TASK REQUIREMENTS: A single figure is the whole answer: the number of lines in the entries that contain "agent".

------ RECORDS TO USE ------

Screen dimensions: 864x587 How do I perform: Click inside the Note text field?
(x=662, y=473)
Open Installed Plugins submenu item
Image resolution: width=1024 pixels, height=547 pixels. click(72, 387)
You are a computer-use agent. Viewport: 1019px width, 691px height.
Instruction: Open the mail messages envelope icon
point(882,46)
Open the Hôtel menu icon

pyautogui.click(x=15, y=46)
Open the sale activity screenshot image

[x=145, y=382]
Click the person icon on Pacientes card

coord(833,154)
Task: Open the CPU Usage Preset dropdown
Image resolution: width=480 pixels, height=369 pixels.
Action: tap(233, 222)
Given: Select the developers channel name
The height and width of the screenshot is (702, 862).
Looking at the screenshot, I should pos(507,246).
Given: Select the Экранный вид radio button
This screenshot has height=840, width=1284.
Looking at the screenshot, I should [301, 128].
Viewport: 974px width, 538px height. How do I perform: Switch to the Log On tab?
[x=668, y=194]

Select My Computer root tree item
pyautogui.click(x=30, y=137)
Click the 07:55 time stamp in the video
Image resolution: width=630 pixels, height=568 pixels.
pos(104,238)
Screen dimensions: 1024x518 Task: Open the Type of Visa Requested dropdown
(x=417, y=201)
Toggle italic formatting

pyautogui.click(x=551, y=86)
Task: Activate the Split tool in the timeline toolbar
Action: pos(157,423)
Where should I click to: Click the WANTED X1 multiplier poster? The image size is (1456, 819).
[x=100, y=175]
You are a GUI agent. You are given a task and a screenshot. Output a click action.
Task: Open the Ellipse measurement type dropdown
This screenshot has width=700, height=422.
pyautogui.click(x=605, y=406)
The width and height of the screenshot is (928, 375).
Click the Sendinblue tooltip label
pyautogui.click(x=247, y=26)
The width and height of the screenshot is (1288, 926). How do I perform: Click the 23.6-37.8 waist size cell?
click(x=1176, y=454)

------

SOLVED EXERCISE: 2